**What you need to do:**
From the listing below, give again exactly the lines from the line with "Pick the Excel radio button" to the line with "Given: Click the", ends included, without any pictures.
*** Given information ***
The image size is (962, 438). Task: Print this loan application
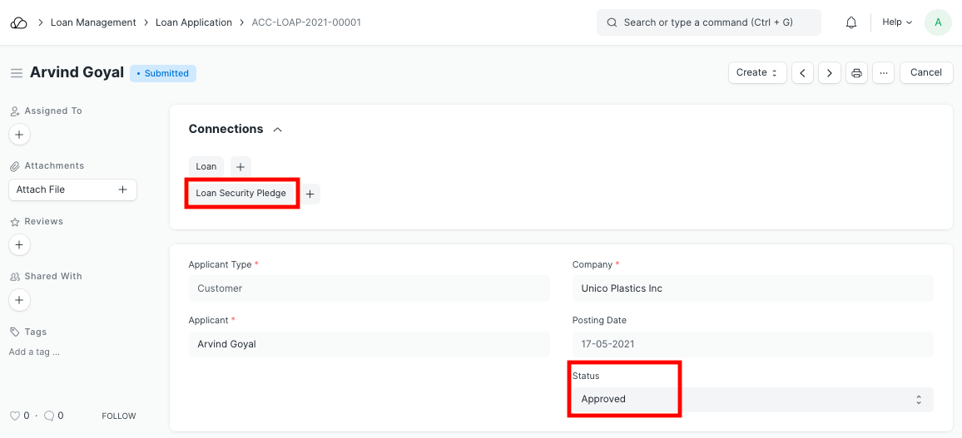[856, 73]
*** End of Given information ***
*** Given information ***
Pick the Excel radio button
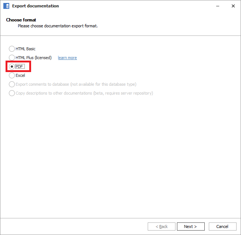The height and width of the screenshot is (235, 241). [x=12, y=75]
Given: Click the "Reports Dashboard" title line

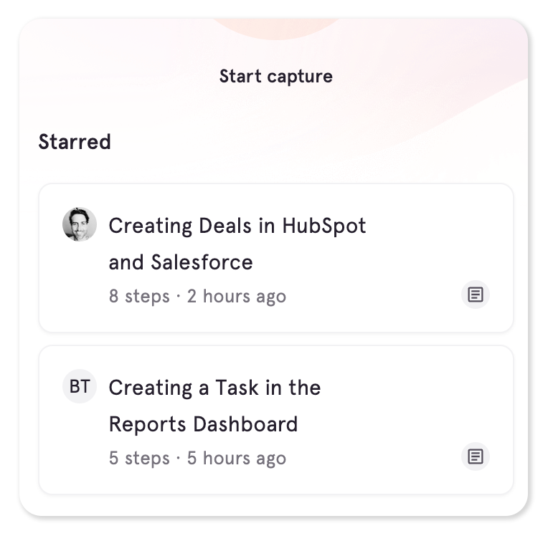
*** End of Given information ***
*** Given information ***
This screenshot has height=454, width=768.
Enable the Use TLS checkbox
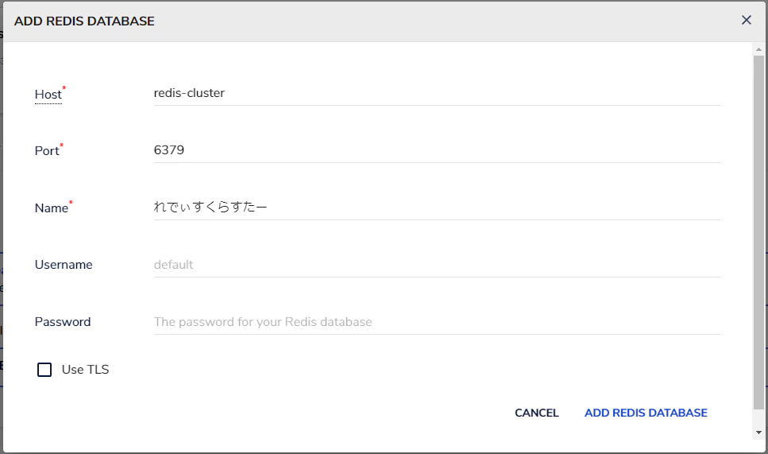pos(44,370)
*** End of Given information ***
**Output below:**
Pick the Excel radio button
The height and width of the screenshot is (235, 241). [x=12, y=75]
Given: Click the "Reports Dashboard" title line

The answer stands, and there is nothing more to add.